** Work required **
Return every line of the records that contains the string "status", matching case exactly.

** Stored rows **
- - - -

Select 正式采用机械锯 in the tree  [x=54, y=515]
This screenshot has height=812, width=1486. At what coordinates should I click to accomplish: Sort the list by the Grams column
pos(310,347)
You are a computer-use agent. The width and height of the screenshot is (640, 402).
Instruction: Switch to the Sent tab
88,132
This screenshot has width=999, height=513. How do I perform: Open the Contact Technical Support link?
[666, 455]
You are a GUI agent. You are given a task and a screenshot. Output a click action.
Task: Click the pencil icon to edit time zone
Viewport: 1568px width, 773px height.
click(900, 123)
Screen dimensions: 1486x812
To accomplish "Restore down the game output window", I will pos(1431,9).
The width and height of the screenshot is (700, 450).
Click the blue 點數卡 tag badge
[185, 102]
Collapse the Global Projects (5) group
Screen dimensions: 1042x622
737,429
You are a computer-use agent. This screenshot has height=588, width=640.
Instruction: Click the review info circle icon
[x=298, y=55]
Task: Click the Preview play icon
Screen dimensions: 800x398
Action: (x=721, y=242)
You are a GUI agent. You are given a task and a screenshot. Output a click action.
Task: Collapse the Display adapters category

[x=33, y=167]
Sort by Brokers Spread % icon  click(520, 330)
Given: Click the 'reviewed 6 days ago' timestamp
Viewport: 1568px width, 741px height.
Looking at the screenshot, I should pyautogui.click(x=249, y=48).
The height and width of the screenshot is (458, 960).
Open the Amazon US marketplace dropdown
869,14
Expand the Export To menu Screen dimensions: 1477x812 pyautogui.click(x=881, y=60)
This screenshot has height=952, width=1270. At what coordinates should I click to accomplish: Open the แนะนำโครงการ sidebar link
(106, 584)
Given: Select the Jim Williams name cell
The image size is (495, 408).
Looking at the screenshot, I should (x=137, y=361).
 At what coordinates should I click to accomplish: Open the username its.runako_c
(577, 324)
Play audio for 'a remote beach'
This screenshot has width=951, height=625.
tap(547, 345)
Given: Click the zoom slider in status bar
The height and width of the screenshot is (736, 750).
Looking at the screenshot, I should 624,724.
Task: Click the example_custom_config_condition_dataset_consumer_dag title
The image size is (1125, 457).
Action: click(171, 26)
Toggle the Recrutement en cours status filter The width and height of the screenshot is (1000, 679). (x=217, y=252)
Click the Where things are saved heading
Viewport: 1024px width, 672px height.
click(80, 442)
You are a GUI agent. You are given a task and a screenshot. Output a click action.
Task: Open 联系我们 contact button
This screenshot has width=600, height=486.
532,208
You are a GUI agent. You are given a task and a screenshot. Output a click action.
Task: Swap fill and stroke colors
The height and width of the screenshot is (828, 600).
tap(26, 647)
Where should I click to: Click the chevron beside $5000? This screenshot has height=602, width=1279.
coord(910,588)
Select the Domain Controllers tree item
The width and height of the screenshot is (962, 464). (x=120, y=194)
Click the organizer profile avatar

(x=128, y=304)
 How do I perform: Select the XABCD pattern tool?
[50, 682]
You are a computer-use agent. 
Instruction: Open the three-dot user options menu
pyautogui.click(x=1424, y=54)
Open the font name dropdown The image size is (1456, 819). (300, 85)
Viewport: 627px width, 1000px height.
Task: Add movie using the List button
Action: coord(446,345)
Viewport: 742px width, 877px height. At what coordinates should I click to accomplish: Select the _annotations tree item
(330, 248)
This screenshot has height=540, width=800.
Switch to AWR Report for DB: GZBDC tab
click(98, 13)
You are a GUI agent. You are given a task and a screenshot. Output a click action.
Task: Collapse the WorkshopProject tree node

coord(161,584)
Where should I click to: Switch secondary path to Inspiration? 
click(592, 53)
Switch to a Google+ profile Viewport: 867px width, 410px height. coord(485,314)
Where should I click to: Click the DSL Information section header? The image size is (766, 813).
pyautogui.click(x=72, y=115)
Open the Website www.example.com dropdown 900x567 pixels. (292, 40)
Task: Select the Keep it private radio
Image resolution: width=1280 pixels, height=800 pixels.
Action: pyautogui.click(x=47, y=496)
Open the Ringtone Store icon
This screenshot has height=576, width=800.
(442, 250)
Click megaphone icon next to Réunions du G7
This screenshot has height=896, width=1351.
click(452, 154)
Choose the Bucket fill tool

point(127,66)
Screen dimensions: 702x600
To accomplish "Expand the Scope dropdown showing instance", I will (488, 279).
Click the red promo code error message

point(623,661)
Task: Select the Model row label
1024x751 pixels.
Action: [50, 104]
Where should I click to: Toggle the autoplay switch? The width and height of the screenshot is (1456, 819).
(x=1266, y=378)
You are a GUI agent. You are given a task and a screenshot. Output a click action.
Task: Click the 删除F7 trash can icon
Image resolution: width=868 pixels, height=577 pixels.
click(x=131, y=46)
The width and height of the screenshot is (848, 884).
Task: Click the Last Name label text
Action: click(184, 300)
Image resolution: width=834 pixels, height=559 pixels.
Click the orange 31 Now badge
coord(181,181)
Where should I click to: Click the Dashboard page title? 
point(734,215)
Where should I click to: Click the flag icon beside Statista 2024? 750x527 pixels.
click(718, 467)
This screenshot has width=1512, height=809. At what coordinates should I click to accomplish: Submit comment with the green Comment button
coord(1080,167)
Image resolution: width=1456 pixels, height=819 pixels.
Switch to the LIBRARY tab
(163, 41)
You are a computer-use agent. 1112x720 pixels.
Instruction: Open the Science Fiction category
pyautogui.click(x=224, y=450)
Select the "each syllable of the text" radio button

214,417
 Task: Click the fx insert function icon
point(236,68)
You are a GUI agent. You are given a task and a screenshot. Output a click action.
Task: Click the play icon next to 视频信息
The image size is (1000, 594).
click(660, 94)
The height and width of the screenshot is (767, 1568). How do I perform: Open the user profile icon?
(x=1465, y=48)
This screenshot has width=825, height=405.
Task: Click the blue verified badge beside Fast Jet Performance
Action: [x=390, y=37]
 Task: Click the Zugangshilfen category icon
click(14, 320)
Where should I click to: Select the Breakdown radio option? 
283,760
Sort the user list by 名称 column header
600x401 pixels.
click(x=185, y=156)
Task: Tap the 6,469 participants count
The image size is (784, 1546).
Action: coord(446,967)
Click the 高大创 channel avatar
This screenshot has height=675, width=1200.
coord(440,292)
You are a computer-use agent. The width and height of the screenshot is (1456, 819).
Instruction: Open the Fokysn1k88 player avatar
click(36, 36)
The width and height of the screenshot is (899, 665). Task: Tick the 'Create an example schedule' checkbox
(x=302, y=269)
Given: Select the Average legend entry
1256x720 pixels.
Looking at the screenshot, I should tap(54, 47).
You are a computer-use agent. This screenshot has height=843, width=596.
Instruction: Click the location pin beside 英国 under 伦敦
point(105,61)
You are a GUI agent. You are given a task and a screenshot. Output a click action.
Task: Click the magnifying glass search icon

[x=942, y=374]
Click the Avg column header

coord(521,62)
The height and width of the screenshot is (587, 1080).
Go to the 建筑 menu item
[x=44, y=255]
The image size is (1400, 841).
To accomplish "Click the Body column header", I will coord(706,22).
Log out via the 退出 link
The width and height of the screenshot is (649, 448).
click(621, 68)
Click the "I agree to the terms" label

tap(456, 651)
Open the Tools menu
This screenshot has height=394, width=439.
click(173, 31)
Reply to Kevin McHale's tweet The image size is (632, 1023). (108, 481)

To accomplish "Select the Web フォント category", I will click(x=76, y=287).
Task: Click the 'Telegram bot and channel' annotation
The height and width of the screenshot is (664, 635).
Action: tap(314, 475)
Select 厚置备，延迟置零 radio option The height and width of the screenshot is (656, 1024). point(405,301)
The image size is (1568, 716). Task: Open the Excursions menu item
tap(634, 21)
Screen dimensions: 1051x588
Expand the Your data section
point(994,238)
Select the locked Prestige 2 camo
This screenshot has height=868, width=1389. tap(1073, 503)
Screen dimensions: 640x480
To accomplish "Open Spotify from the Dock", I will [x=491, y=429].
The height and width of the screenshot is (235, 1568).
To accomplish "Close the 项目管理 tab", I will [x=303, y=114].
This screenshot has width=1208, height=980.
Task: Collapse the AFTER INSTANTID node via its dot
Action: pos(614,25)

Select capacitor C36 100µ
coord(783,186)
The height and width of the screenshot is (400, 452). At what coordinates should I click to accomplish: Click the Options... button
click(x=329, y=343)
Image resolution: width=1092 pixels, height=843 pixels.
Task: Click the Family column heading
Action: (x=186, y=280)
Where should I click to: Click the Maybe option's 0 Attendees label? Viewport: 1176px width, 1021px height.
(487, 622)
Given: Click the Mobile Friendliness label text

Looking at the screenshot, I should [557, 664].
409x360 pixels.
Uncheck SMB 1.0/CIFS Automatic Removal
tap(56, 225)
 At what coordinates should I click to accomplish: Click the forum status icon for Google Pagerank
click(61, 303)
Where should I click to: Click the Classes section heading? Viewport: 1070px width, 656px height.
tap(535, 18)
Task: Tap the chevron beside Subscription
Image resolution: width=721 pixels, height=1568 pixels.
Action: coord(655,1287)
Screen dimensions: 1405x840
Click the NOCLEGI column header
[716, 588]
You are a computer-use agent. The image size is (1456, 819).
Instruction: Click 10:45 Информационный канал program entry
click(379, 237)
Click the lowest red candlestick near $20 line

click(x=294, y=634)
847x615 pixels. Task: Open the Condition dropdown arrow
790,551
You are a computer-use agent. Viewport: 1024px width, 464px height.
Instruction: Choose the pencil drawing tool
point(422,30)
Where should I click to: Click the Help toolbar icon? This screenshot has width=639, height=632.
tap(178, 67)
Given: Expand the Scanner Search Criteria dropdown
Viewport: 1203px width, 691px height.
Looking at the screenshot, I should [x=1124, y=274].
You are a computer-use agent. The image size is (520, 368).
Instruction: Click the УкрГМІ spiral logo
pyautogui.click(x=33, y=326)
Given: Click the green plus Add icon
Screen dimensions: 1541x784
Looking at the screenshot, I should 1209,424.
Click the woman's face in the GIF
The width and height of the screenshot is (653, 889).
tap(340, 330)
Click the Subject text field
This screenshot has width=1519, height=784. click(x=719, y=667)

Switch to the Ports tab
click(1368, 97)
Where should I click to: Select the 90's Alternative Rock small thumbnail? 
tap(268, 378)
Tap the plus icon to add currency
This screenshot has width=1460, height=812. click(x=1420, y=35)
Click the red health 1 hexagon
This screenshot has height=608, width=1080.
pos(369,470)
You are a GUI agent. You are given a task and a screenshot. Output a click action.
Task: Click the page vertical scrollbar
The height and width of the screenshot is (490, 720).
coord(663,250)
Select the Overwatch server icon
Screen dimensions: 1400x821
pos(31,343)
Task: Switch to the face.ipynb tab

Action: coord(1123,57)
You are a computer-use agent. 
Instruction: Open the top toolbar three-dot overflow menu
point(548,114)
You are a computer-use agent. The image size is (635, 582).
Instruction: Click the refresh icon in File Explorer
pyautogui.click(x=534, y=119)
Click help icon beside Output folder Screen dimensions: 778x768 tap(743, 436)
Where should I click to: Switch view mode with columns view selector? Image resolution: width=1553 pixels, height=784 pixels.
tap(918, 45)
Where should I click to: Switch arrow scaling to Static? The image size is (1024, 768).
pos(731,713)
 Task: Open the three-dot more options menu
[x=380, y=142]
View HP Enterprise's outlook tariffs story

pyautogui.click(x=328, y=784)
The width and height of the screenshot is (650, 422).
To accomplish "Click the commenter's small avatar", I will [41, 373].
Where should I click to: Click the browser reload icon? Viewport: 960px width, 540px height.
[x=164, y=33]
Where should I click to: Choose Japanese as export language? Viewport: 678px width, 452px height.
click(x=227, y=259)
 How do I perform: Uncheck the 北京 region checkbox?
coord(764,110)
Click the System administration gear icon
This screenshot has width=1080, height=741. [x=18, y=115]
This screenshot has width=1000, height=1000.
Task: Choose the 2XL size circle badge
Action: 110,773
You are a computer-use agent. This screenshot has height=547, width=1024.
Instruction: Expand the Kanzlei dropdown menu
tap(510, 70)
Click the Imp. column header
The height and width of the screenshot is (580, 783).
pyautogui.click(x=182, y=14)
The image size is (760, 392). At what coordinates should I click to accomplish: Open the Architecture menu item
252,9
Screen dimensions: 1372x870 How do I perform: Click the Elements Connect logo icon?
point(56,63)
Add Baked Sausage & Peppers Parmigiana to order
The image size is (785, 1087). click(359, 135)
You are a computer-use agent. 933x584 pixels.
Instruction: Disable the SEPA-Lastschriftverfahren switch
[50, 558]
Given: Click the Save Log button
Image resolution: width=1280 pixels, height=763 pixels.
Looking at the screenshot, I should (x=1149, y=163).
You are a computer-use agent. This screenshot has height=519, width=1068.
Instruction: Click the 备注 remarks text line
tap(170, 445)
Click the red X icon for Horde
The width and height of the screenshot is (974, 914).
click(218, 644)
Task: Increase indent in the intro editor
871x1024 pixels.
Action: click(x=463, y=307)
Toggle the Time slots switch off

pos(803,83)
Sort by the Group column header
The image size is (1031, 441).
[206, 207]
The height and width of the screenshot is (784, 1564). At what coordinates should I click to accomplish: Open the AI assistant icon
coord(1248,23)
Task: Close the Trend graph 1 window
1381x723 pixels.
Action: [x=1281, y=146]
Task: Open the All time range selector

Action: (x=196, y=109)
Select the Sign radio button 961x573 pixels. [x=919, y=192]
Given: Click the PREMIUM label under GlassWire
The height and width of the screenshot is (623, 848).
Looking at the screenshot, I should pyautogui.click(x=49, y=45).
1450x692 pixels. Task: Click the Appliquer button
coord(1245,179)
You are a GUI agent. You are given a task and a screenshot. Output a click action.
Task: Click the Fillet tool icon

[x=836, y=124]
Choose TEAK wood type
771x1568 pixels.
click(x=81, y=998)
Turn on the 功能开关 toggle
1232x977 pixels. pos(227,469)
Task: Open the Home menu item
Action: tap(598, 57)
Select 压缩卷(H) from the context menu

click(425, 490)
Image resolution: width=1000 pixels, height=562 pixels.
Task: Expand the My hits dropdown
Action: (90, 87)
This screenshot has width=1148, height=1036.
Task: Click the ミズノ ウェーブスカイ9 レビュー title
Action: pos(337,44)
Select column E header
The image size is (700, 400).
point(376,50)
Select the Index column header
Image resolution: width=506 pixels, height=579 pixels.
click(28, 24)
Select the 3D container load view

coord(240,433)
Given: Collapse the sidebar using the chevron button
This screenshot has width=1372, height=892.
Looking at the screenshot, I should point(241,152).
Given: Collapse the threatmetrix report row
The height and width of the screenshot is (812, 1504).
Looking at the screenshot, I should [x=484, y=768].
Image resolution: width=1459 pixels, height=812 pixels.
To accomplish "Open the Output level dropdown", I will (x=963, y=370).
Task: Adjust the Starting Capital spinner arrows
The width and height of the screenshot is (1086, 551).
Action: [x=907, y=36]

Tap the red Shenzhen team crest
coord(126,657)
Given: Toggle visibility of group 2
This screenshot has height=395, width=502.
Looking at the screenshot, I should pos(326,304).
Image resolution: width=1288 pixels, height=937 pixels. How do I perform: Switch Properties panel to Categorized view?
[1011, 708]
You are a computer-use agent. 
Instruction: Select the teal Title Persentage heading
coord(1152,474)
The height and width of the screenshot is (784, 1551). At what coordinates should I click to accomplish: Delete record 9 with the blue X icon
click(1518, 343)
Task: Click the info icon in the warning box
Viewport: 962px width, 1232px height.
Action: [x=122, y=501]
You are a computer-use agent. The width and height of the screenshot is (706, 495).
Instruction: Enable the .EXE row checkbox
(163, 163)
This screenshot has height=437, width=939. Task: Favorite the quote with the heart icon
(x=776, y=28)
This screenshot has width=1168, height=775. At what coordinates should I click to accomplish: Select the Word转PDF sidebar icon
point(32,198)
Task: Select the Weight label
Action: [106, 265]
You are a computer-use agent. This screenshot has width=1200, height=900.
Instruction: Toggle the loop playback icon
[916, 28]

- - - -

** Answer for this exercise **
Given: Click the zoom slider in status bar
Toggle the Recrutement en cours status filter The width and height of the screenshot is (1000, 679). (x=217, y=252)
 At what coordinates should I click to accomplish: Click the forum status icon for Google Pagerank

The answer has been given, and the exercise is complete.